Data entries
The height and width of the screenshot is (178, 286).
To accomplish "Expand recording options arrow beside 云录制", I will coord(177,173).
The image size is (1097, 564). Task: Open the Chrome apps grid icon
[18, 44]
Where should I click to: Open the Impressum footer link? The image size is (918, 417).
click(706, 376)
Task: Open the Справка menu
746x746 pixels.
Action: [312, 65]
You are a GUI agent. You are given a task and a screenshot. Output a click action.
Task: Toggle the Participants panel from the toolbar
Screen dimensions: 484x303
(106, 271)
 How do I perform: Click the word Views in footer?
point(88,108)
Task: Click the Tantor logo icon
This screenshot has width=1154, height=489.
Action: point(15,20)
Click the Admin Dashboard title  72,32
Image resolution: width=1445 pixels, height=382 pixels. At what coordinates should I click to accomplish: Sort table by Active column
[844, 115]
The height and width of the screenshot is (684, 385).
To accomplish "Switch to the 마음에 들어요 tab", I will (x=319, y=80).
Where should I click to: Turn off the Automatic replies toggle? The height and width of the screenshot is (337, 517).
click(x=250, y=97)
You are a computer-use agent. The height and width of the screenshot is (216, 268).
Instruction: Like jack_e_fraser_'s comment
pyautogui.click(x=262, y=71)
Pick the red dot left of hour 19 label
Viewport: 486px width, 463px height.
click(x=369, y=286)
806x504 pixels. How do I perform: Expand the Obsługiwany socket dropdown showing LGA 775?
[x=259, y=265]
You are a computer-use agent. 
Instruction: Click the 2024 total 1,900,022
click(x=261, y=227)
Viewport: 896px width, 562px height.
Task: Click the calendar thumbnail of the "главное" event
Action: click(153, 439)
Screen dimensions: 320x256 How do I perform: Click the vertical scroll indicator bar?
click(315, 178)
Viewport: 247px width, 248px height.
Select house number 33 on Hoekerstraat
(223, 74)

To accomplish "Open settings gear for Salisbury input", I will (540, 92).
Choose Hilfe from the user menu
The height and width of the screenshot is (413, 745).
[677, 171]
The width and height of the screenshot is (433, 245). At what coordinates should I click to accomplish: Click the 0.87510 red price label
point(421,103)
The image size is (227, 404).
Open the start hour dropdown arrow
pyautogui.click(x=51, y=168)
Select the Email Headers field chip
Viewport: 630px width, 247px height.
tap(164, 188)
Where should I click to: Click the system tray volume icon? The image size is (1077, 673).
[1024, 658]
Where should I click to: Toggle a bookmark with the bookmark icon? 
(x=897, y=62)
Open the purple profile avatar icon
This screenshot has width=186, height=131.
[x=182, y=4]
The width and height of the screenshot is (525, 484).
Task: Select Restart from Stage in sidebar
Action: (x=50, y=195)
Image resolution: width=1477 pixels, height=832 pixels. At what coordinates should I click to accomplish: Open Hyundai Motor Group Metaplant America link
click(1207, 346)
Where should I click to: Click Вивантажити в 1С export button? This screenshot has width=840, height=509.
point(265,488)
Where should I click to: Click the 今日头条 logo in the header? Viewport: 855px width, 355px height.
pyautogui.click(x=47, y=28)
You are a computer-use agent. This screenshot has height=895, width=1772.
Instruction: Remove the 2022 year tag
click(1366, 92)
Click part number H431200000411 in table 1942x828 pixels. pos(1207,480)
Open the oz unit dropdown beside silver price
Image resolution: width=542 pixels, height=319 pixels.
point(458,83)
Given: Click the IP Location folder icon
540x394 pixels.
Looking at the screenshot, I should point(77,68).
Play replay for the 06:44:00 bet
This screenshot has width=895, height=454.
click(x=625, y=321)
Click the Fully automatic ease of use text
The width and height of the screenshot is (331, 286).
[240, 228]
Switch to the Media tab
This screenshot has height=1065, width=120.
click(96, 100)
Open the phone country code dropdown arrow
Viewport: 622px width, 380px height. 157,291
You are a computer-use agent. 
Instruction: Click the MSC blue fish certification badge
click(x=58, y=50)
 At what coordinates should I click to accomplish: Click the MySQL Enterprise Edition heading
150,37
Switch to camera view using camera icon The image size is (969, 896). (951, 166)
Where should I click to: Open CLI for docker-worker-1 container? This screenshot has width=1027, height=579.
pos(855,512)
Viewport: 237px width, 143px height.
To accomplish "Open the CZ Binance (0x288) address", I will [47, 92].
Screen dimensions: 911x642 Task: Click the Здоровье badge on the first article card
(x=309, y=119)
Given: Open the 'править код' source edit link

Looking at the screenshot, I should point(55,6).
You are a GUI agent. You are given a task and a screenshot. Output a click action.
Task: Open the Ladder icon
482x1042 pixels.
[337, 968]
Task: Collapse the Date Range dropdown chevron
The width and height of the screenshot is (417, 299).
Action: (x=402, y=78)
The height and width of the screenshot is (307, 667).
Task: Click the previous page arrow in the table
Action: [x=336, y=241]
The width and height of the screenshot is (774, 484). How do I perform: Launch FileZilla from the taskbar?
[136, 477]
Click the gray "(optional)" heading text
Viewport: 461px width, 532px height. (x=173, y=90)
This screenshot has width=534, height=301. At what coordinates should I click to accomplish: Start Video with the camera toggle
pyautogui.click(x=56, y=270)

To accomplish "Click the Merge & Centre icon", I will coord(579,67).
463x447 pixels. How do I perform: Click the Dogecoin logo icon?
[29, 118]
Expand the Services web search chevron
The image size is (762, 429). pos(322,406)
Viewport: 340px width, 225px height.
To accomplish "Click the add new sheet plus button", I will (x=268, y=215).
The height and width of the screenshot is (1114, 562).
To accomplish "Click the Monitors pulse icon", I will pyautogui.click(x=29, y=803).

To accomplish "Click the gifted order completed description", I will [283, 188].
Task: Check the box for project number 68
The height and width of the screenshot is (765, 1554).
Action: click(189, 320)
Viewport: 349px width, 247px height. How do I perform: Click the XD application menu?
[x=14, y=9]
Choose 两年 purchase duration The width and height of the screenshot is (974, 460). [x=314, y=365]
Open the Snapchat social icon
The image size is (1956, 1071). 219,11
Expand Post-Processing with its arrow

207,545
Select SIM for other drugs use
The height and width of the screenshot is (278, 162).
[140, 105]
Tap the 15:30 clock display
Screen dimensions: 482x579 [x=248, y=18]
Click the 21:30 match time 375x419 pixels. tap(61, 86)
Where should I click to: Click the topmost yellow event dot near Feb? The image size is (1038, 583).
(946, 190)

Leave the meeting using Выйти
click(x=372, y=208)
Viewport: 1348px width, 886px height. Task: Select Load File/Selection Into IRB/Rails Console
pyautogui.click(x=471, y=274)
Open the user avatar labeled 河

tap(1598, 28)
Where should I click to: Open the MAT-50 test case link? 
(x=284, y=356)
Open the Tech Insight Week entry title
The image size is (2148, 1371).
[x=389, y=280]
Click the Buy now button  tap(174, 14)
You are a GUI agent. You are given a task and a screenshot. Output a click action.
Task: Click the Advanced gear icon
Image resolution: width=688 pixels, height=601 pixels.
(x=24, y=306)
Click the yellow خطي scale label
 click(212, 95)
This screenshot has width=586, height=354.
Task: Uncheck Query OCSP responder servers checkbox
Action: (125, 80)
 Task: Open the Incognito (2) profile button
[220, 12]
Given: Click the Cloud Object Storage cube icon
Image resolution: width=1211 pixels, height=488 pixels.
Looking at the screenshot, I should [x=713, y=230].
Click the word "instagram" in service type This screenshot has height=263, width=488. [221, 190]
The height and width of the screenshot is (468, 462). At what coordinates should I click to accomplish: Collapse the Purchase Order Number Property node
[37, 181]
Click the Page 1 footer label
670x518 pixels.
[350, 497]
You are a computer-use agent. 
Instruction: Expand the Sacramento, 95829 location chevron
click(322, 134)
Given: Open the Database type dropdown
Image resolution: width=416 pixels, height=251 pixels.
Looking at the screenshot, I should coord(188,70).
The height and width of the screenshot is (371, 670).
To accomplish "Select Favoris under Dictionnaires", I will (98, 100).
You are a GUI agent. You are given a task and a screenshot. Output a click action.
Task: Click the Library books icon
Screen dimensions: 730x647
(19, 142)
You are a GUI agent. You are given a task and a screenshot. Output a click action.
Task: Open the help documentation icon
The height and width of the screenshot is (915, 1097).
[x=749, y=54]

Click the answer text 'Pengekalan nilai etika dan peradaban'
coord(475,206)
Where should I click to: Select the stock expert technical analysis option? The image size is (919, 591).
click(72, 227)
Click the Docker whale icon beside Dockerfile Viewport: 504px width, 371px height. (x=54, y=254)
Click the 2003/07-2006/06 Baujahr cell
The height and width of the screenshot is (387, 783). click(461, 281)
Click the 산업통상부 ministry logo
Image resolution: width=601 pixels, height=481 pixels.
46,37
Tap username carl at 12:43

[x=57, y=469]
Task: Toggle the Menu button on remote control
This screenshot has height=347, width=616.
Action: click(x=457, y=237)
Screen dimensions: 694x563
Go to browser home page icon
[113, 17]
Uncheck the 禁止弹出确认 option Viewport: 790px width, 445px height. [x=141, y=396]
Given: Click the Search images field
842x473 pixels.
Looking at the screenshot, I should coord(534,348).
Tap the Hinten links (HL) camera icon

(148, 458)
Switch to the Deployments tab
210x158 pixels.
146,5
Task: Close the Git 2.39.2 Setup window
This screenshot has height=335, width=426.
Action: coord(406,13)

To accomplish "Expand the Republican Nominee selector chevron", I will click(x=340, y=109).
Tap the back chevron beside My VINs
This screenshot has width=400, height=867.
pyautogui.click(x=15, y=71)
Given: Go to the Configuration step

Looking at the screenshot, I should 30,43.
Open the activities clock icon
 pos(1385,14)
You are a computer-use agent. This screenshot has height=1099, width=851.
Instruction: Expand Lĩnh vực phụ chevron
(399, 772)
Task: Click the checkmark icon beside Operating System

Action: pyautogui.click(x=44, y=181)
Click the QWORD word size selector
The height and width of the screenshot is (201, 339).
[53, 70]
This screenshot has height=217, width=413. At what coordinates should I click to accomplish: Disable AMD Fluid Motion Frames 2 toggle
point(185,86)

### AIM
Repeat, without any alteration, the lines of the data entries above from the line with "Leave the meeting using Выйти" up to and including the line with "(x=24, y=306)".

### CORRECT OUTPUT
Leave the meeting using Выйти
click(x=372, y=208)
Viewport: 1348px width, 886px height. Task: Select Load File/Selection Into IRB/Rails Console
pyautogui.click(x=471, y=274)
Open the user avatar labeled 河

tap(1598, 28)
Where should I click to: Open the MAT-50 test case link? 
(x=284, y=356)
Open the Tech Insight Week entry title
The image size is (2148, 1371).
[x=389, y=280]
Click the Buy now button  tap(174, 14)
You are a GUI agent. You are given a task and a screenshot. Output a click action.
Task: Click the Advanced gear icon
Image resolution: width=688 pixels, height=601 pixels.
(x=24, y=306)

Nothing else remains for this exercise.